____ DATA SUPPLIED

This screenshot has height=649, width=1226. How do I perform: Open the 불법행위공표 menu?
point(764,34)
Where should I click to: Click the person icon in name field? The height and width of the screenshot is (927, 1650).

________
____ DATA SUPPLIED

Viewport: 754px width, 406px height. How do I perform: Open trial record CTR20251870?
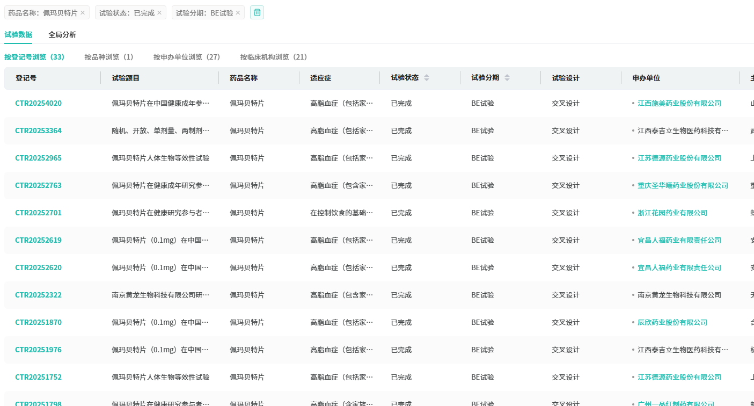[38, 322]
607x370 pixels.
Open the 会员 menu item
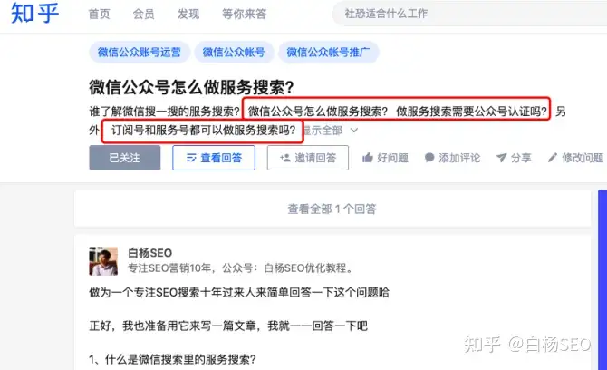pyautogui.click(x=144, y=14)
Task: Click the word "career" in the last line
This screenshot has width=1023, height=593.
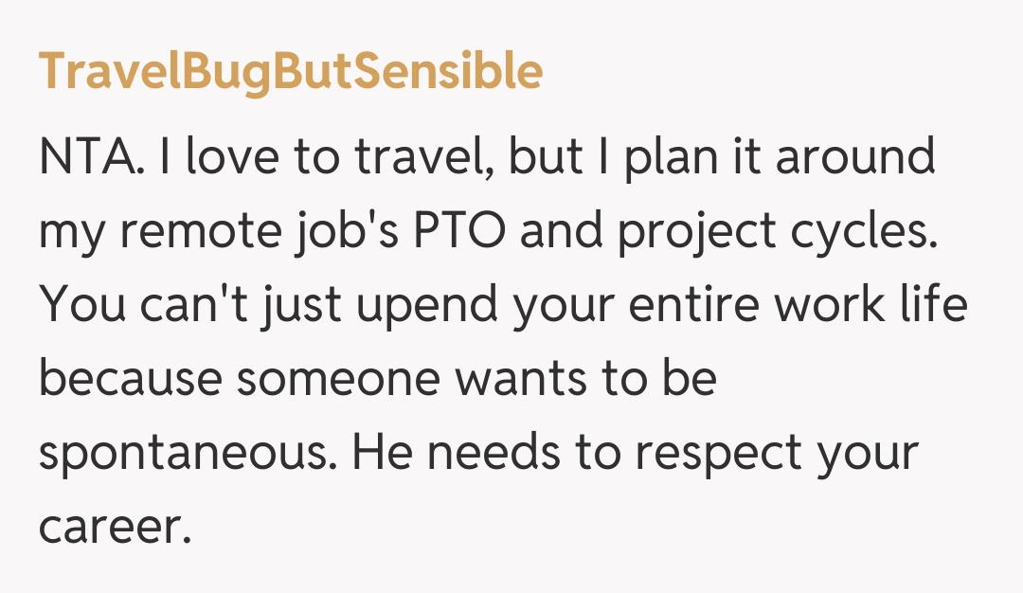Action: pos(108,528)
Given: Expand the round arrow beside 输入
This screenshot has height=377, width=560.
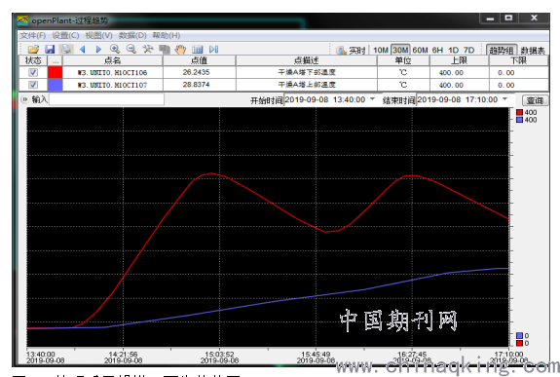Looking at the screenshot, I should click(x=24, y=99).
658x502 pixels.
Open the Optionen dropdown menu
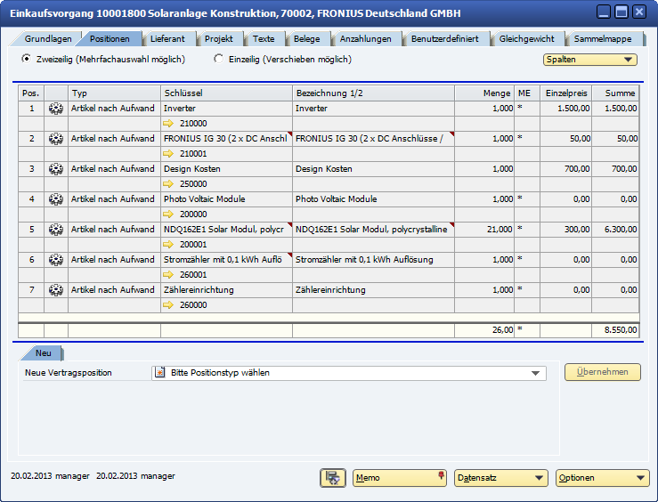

________
____ DATA SUPPLIED

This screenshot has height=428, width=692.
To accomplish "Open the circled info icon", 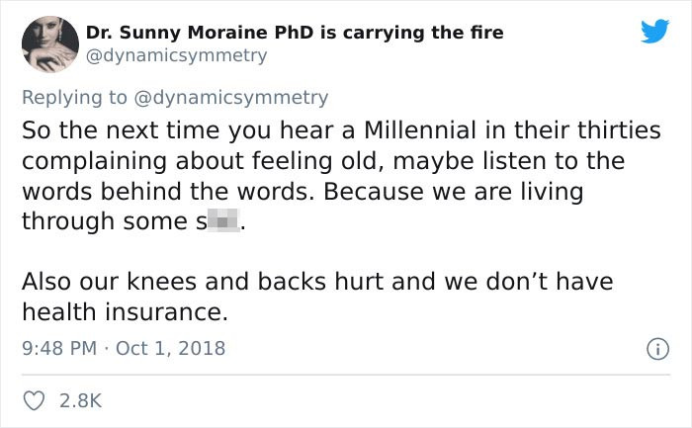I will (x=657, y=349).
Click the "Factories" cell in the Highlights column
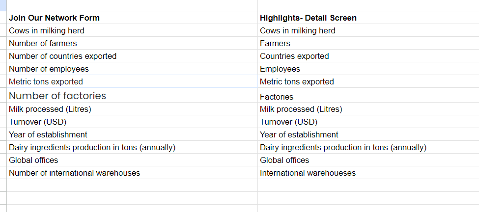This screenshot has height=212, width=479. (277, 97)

________

▶ _WHAT IS EXPECTED_
Among the entries above, find the line with "Given: Expand the round arrow beside 输入" and repeat exactly from there through the line with "Open the Optionen dropdown menu", leaving out the pictures.

▶ _EXPECTED ANSWER_
Given: Expand the round arrow beside 输入
This screenshot has height=377, width=560.
Looking at the screenshot, I should click(x=24, y=99).
658x502 pixels.
Open the Optionen dropdown menu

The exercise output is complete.